Our four-and-a-half-month-old son took a tumble the other day, and like all new parents we were immediately freaked out. Our first response? Not to call 911, or even one of our parents. We turned to the Internet. Call it cyberchondria, but based on that initial reading we were pretty reassured he was going to be okay. Not all cyberchrondriacs come to the same conclusion.
A study released this week by Microsoft researchers found that health-related queries, which account for two per cent of all online searches, tend to generate fairly dire diagnoses among many users. The ability to find answers quickly, unfortunately, doesn’t mean they find the right answers. Kind of like enterprise IT users.

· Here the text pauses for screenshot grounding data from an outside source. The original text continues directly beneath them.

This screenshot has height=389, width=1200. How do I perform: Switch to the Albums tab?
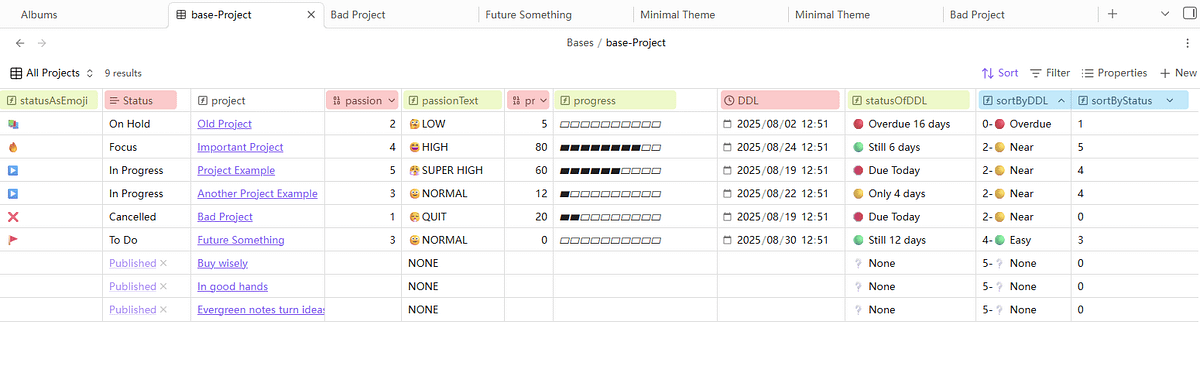pyautogui.click(x=39, y=15)
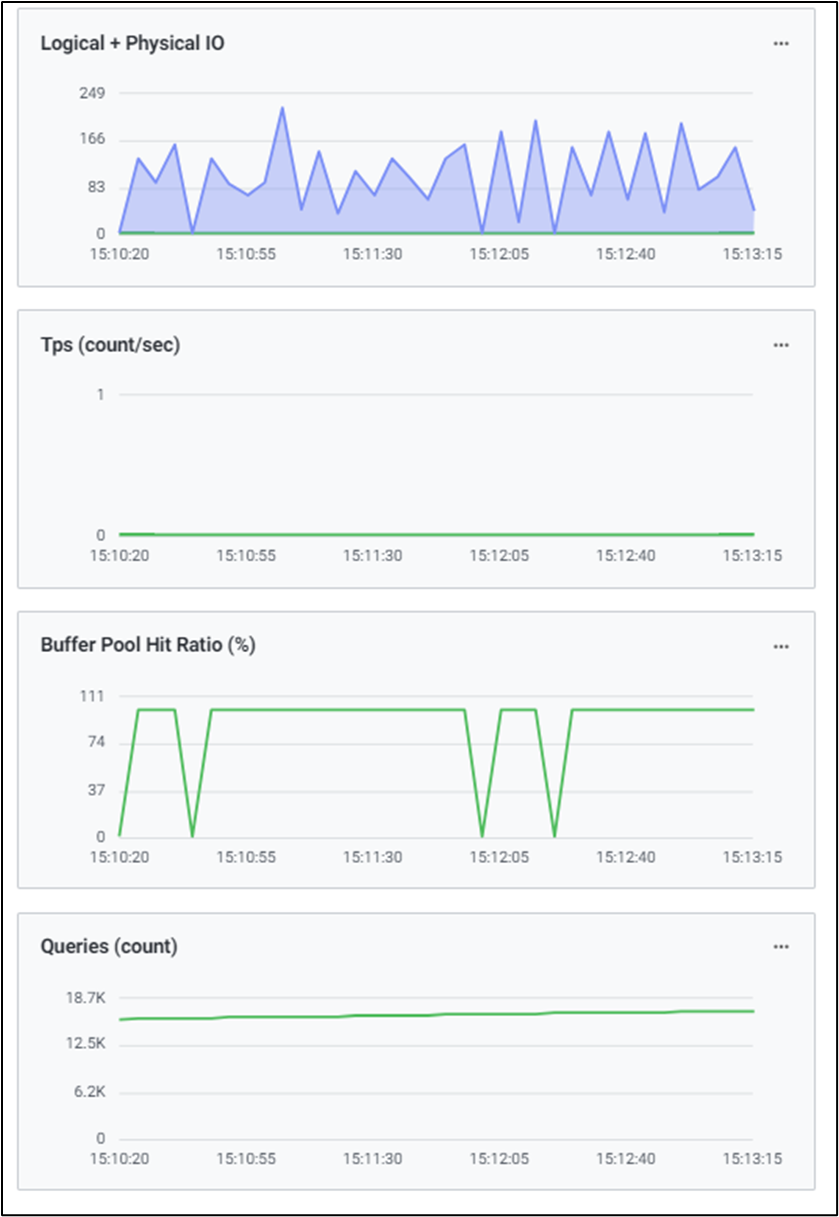Click the Logical + Physical IO chart title

tap(132, 44)
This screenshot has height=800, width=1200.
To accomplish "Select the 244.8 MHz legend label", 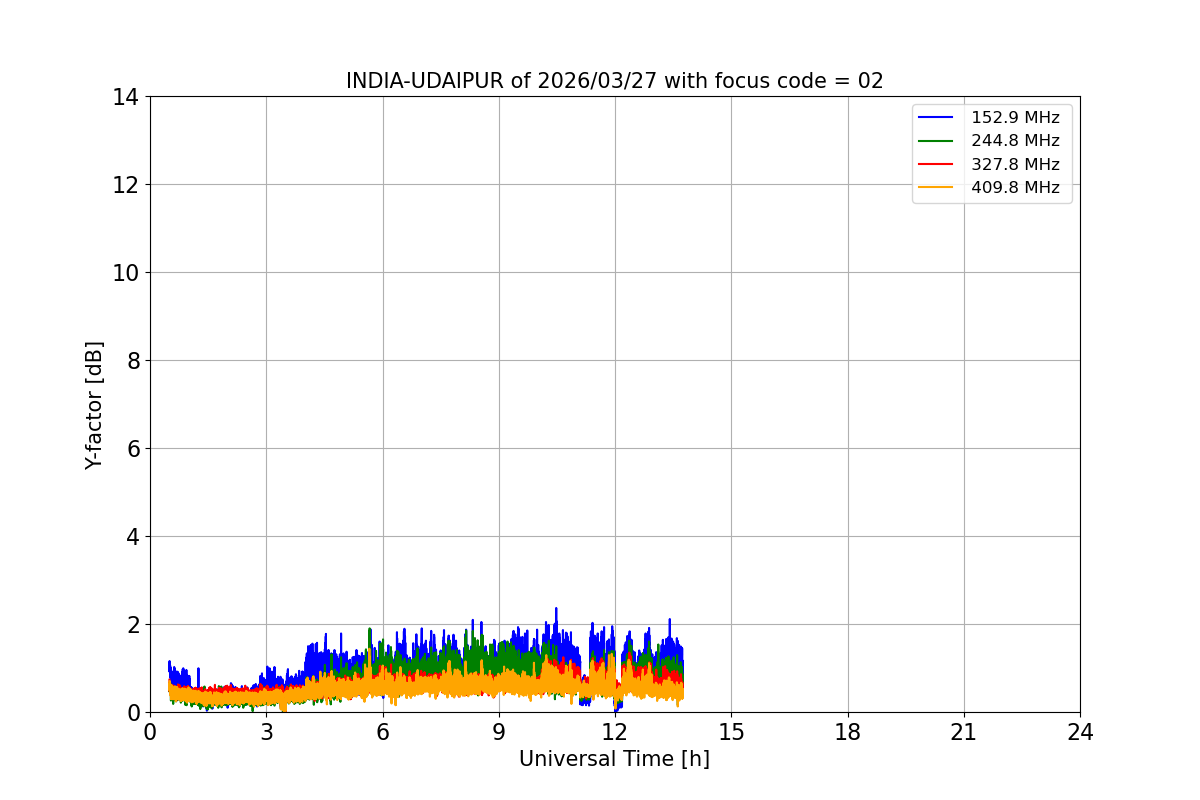I will click(1015, 141).

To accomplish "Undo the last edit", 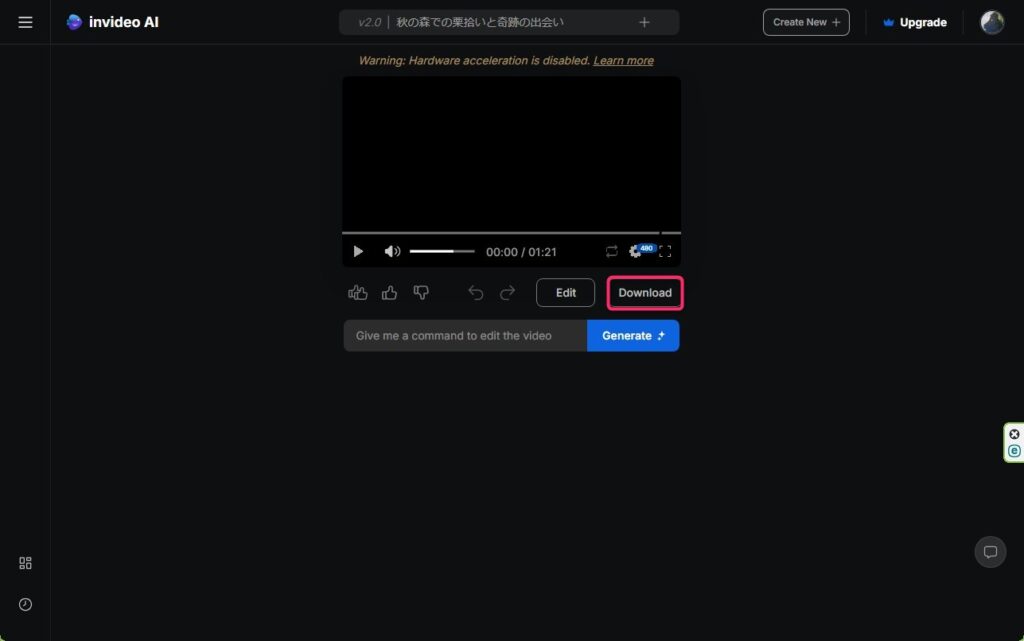I will 476,292.
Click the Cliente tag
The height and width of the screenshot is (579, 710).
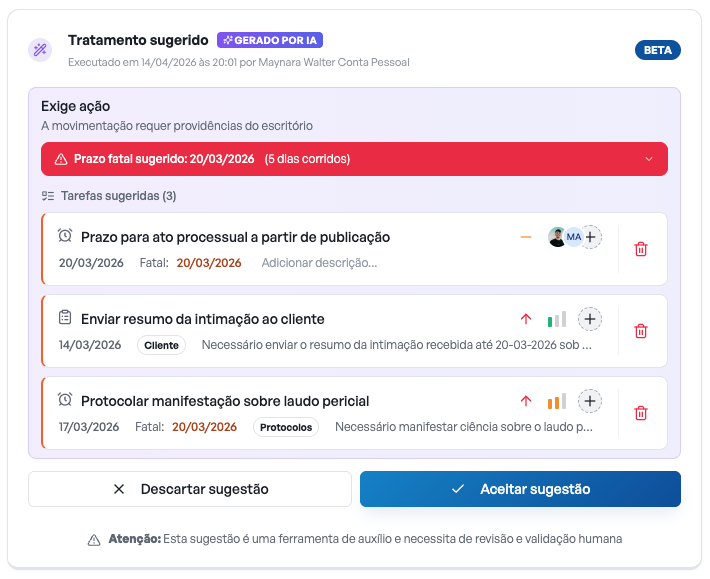pyautogui.click(x=161, y=345)
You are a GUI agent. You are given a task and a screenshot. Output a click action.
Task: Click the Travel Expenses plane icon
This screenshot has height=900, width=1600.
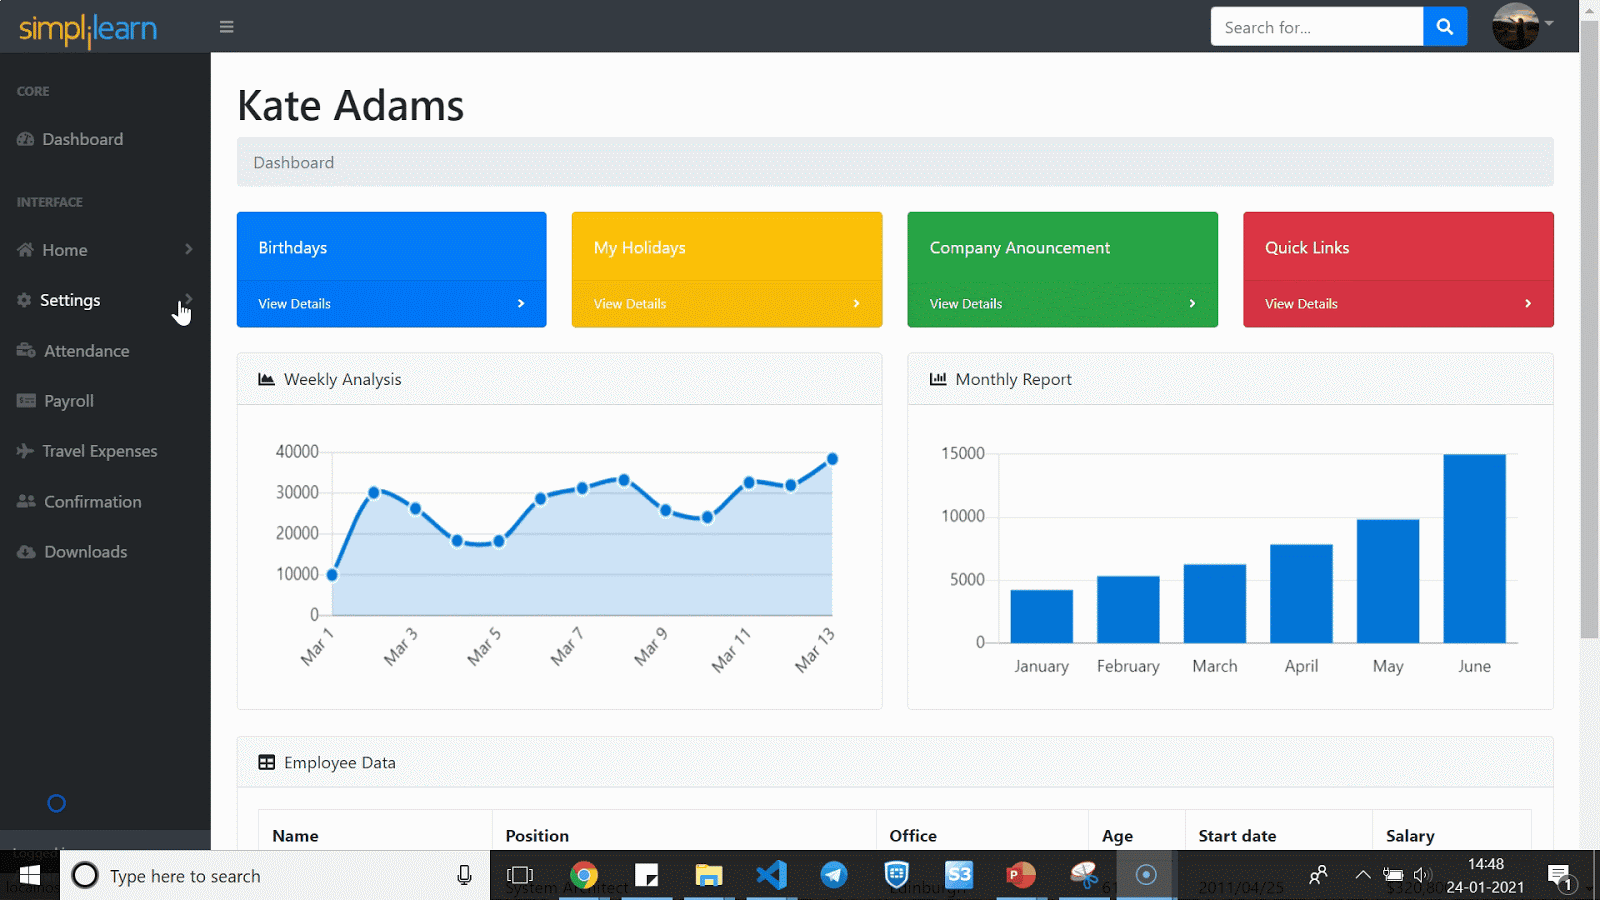tap(25, 451)
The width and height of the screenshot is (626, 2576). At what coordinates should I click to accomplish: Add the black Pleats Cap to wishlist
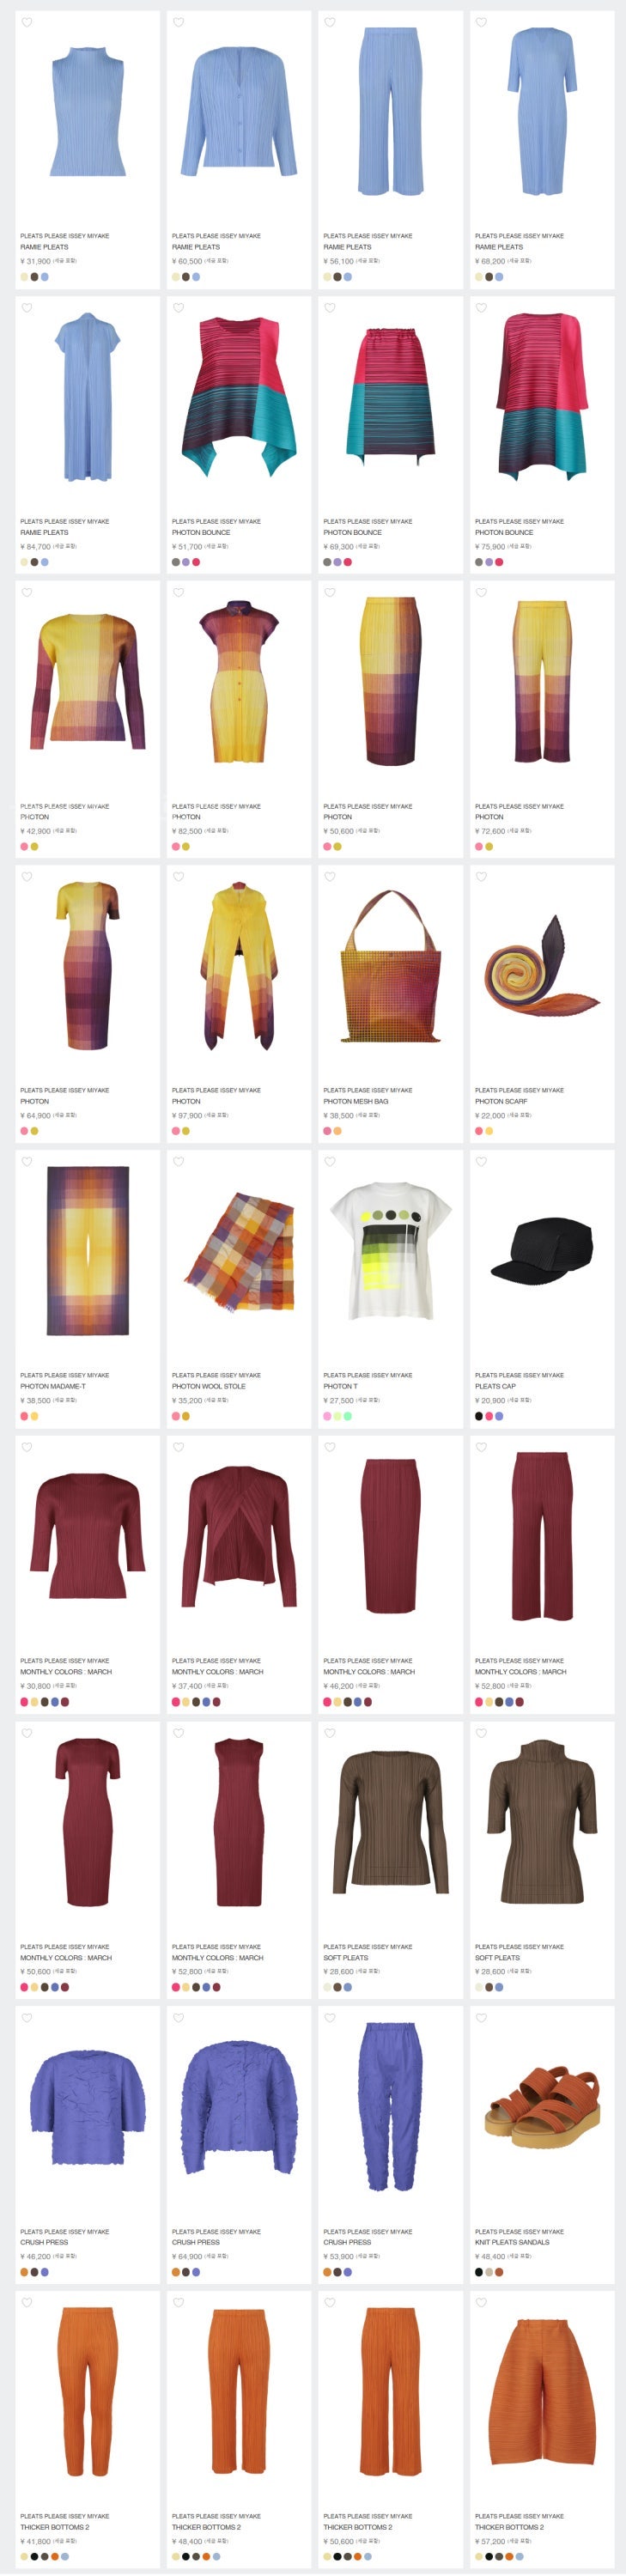(481, 1162)
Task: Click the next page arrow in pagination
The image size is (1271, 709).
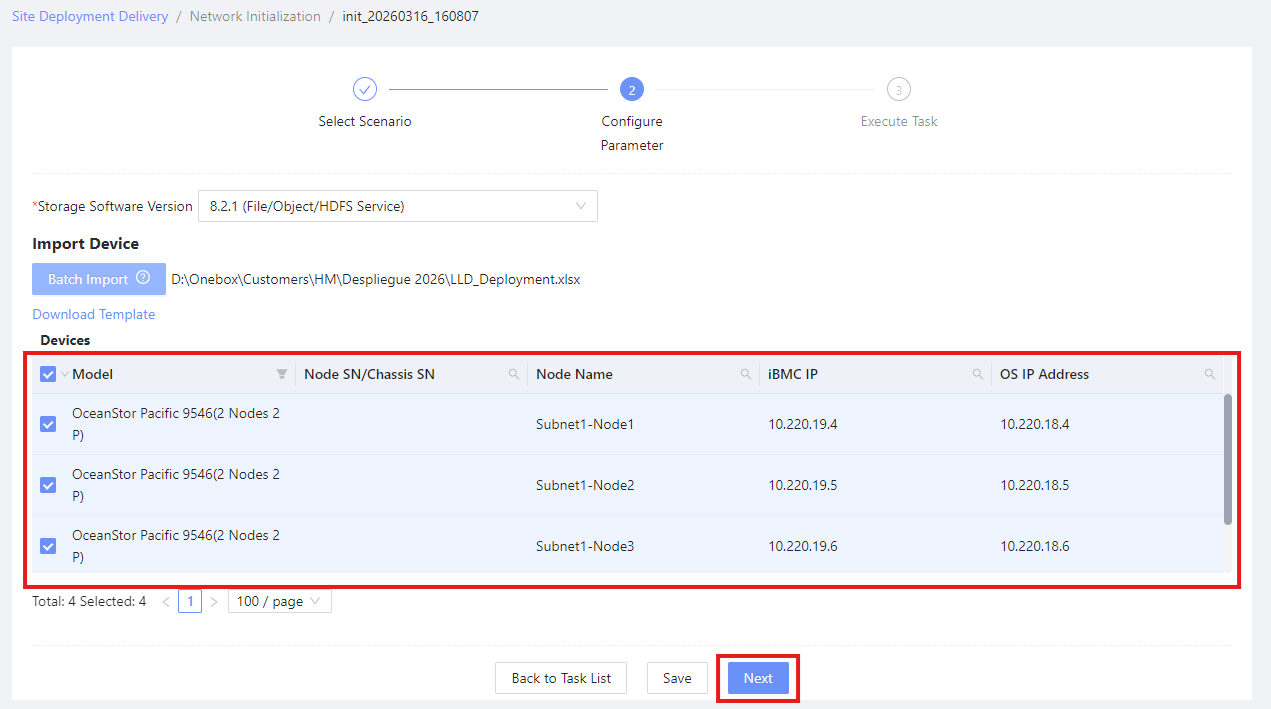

“People tend to look at just the first couple results,” Eric Horvitz, a Microsoft artificial intelligence expert, told the New York Times. “If they find ‘brain tumor’ or ‘ALS.’ that’s their launching point.” The reality is that headache you’re feeling could simply be the result of too much caffeine. The article went on to say that “many people treated search engines as if they could answer questions like a human expert.”
Although Microsoft and the Times didn’t make the connection, it’s easy to see how a lot of employees treat Google (or, to a far lesser degree, Live Search) as a de facto help desk. This could be because they’re not getting as fast a response from the IT department as they desire, or they feel they have enough technology proficiency to figure out a problem themselves. Call it cyberquandria. Unlike cyberchrondria, however, which in most cases probably leads to little more than panic – it’s not like Web surfers can instantly order their own surgeries or prescribe their own medications – cyberquandriacs can and do take actions which could make matters worse.
Unfortunately, cyberquandria tends to reinforce itself. If installing, uninstalling or taking some other kind of action on a faulty system makes matters worse, users are even more likely to put off contacting the real help desk as they search for ever-more-unlikely answers off the Internet. This is where information glut really causes harm. Just in the way we try at IT World Canada to provide the best news and information IT managers can use, IT departments need to be the filter that discourages users from trusting all the self-hacks and tweaks they can find online.
My best advice is to think like a search engine optimization (SEO) expert: what words or phrases do you think are associated with your mission-critical systems that employees might use to search for bug fixes? These should be used to fine-tuned your FAQs or any other support information that you feel comfortable about allowing users to handle themselves. Maybe draft a list of “Don’t Panic If” scenarios and post them to the company intranet. In some cases, it might have to be a “Don’t Try This At Home,” list, which in this case means your cubicle. Like cyberchondria, cyberquandria might never be completely cured. But there is treatment.